Shu Jiawei, Wang Chenggui, Tao Yiqing, Wang Shaoke, Cheng Feng, Zhang Yuang, Shi Kesi, Xia Kaishun, Wang Ronghao, Wang Jingkai, Yu Chao, Chen Jiangjie, Huang Xianpeng, Xu Haibin, Zhou Xiaopeng, Wu Haobo, Liang Chengzhen, Chen Qixin, Yan Shigui, Li Fangcai
International Institutes of Medicine The Fourth Affiliated Hospital, Zhejiang University School of Medicine Yiwu Zhejiang People's Republic of China.
Department of Orthopedics Surgery The Second Affiliated Hospital, School of Medicine, Zhejiang University Hangzhou Zhejiang People's Republic of China.
Bioeng Transl Med. 2023 Jun 6;8(5):e10561. doi: 10.1002/btm2.10561. eCollection 2023 Sep.
Spinal cord injury (SCI) causes blood-spinal cord barrier (BSCB) disruption, leading to secondary damage, such as hemorrhagic infiltration, inflammatory response, and neuronal cell death.
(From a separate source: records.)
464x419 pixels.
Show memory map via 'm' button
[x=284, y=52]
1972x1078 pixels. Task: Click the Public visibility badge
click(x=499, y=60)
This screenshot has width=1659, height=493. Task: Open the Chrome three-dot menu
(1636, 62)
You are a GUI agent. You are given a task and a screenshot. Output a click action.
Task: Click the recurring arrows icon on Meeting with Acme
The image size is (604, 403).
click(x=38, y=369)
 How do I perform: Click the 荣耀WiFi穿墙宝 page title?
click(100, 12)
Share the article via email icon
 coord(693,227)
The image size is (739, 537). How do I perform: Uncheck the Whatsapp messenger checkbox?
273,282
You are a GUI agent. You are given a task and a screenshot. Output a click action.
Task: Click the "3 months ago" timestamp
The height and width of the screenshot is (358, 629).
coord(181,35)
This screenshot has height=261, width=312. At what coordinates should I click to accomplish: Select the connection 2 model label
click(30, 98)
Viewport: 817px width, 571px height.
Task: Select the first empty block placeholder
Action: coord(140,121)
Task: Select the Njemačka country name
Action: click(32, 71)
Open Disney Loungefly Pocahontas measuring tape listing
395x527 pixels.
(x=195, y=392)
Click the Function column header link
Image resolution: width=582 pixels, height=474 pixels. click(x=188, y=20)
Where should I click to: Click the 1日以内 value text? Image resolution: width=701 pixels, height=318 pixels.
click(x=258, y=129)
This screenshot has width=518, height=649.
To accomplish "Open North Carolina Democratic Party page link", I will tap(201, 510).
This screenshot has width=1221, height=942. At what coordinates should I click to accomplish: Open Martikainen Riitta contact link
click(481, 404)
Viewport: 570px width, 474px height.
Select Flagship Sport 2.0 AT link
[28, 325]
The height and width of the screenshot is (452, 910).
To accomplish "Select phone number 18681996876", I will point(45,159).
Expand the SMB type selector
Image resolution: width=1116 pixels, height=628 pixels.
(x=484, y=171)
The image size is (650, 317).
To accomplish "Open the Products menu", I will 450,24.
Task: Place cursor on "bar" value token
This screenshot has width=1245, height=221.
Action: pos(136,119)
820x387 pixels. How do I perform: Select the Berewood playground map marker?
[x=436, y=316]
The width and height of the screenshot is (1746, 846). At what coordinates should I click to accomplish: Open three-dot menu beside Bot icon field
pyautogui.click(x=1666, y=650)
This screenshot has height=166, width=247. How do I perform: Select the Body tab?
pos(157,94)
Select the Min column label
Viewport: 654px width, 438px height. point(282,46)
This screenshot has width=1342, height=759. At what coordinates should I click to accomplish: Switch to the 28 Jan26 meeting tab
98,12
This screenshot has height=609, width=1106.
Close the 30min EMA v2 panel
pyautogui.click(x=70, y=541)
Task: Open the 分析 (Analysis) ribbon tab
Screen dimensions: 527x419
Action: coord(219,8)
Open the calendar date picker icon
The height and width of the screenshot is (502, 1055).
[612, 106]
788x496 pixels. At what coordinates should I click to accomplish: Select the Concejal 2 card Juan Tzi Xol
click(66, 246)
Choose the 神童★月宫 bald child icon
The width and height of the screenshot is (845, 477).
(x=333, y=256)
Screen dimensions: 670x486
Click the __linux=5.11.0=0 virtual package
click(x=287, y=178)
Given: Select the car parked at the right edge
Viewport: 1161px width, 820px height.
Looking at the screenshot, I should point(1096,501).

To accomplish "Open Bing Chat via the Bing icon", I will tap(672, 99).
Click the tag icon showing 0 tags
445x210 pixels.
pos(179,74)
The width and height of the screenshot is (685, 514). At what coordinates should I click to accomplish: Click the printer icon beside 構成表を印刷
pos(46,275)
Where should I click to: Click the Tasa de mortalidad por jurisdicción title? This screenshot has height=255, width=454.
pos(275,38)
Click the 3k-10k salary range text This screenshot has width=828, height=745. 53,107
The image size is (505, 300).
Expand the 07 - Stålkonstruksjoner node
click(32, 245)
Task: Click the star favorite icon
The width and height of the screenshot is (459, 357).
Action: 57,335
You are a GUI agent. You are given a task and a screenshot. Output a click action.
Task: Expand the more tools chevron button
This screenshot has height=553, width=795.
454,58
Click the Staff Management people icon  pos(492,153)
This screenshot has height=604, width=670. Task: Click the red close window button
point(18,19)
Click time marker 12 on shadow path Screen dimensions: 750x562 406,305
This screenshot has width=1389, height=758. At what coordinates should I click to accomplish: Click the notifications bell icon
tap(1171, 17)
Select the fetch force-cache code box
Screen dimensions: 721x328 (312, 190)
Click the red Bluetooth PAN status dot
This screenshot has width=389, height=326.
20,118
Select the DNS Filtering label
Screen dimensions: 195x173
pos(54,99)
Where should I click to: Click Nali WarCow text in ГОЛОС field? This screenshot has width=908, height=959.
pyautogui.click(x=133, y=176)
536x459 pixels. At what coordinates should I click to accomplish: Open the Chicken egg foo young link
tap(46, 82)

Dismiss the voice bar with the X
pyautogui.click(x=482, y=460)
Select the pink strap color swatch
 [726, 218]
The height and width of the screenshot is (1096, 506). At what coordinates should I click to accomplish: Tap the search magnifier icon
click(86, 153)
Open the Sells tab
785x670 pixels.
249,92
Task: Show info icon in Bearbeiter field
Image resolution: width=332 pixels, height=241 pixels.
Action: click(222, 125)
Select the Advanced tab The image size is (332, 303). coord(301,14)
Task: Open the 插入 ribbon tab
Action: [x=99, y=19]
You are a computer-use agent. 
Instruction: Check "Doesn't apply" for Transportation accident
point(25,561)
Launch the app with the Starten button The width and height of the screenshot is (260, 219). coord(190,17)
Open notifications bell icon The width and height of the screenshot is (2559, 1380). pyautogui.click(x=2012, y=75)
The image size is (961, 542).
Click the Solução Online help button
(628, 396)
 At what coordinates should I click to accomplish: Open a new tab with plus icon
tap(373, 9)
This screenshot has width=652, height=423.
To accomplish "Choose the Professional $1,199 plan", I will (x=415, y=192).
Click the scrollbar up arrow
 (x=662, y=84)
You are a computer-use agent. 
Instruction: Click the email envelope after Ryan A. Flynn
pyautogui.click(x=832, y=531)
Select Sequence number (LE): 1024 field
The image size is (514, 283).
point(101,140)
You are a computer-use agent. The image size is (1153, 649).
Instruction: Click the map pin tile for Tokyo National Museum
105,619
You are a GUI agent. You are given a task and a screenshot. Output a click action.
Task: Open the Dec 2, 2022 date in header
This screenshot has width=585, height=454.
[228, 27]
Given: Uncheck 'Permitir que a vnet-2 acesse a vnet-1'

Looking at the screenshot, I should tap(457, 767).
It is of great significance to rebuild the BSCB at the early stage of SCI to alleviate the secondary injury for better prognosis. Yet, current research involved in the reconstruction of BSCB is insufficient. Accordingly, we provide a thermosensitive hydrogel-based G protein-coupled receptor 124 (GPR124) delivery strategy for rebuilding BSCB. Herein, we firstly found that the expression of GPR124 decreased post-SCI and demonstrated that treatment with recombinant GPR124 could partially alleviate the disruption of BSCB post-SCI by restoring tight junctions (TJs) and promoting migration and tube formation of endothelial cells. Interestingly, GPR124 could also boost the energy metabolism of endothelial cells. However, the absence of physicochemical stability restricted the wide usage of GPR124. Hence, we fabricated a thermosensitive heparin-poloxamer (HP) hydrogel that demonstrated sustained GPR124 production and maintained the bioactivity of GPR124 (HP@124) for rebuilding the BSCB and eventually enhancing functional motor recovery post-SCI. HP@124 hydrogel can encapsulate GPR124 at the lesion site by injection, providing prolonged release, preserving wounded tissues, and filling injured tissue cavities. Consequently, it induces synergistically efficient integrated regulation by blocking BSCB rupture, decreasing fibrotic scar formation, minimizing inflammatory response, boosting remyelination, and regenerating axons. Mechanistically, giving GPR124 activates energy metabolism via elevating the expression of phosphoenolpyruvate carboxykinase 2 (PCK2), and eventually restores the poor state of endothelial cells. This research demonstrated that early intervention by combining GPR124 with bioactive multifunctional hydrogel may have tremendous promise for restoring locomotor recovery in patients with central nervous system disorders, in addition to a translational approach for the medical therapy of SCI.
脊髓损伤(SCI)会导致血脊髓屏障(BSCB)破坏,进而引发继发性损伤,如出血性浸润、炎症反应和神经元细胞死亡。在SCI早期重建BSCB以减轻继发性损伤从而获得更好的预后具有重要意义。然而,目前关于BSCB重建的研究还不够充分。因此,我们提供了一种基于热敏水凝胶的G蛋白偶联受体124(GPR124)递送策略来重建BSCB。在此,我们首先发现SCI后GPR124的表达降低,并证明用重组GPR124治疗可通过恢复紧密连接(TJ)以及促进内皮细胞迁移和管腔形成来部分减轻SCI后BSCB的破坏。有趣的是,GPR124还能促进内皮细胞的能量代谢。然而,缺乏物理化学稳定性限制了GPR124的广泛应用。因此,我们制备了一种热敏肝素 - 泊洛沙姆(HP)水凝胶,其能持续产生GPR124并维持GPR124(HP@124)的生物活性,用于重建BSCB并最终促进SCI后功能性运动恢复。HP@124水凝胶可通过注射在损伤部位包裹GPR124,实现长效释放,保护受伤组织,并填充受损组织腔隙。因此,它通过阻断BSCB破裂、减少纤维化瘢痕形成、最小化炎症反应、促进髓鞘再生和轴突再生来诱导协同高效的综合调节。从机制上讲,给予GPR124可通过提高磷酸烯醇式丙酮酸羧激酶2(PCK2)的表达来激活能量代谢,并最终恢复内皮细胞的不良状态。这项研究表明除了作为SCI医学治疗的转化方法外,将GPR124与生物活性多功能水凝胶相结合进行早期干预对于恢复中枢神经系统疾病患者的运动功能可能具有巨大潜力。